Marò in India, la questione si complica. Nonostante le rassicurazioni fatte pervenire a tratti dalle autorità indiane negli scorsi giorni, la questione sul trattamento giudiziario dei due fucilieri di Marina trattenuti in India da oltre due anni si è riaccesa attorno alle dichiarazioni ministeriali indiane. Il portavoce del ministero degli Interni, Kuldeep Dhatwalia, ha infatti dichiarato come ci sia stata l’autorizzazione ministeriale alla polizia investigativa indiana a “perseguire i due marò in base al Sua Act, ma senza invocare l’articolo che prevede la pena di morte”. Il ministero degli Interni indiano ha precisato quindi come il controverso Sua Act, che prevedeva originariamente la pena di morte come pena massima, sia stato, nonostante diverse incertezze giuridiche, riformulato appositamente per “applicarsi” al caso dei due marò, con l’esclusione quindi della controversa clausola sulla pena capitale, ma la previsione di utilizzo di tutto il resto della norma.

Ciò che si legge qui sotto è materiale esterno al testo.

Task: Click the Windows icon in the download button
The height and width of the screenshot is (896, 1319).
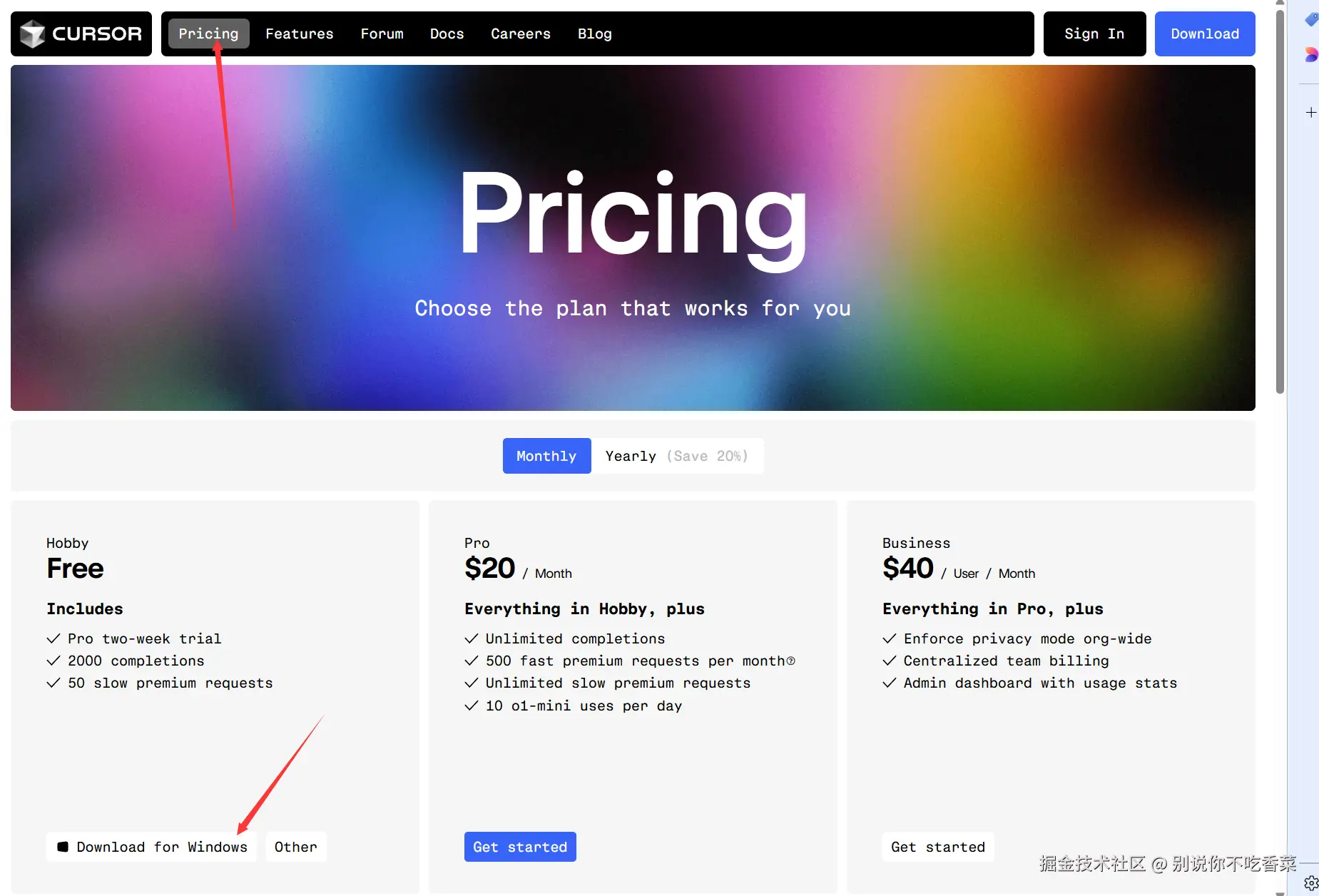Action: coord(63,847)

La decisione era già stata anticipata dalla stampa indiana, con il Times of India che aveva dichiarato come la decisione fosse già stata presa qualche giorno fa, con l’intento di incriminare i due marò in base alla sezione 3, comma A, del Sua Act, articolo che prevede una pena massima di 10 anni per violenze generiche, tralasciando la rischiosa applicazione del comma G-1, che per quanto riguarda l’omicidio in mare prevede obbligatoriamente l’applicazione della pena capitale.
Durissime le dichiarazioni in riposta alla notizia del ministro degli Esteri italiano Emma Bonino, che ha dichiarato come “l’applicazione del Sua Act sarà contestata in aula dalla difesa italiana nella maniera più ferma. Il nostro impegno di riportare a casa Massimiliano Latorre e Salvatore Girone è più forte che mai”.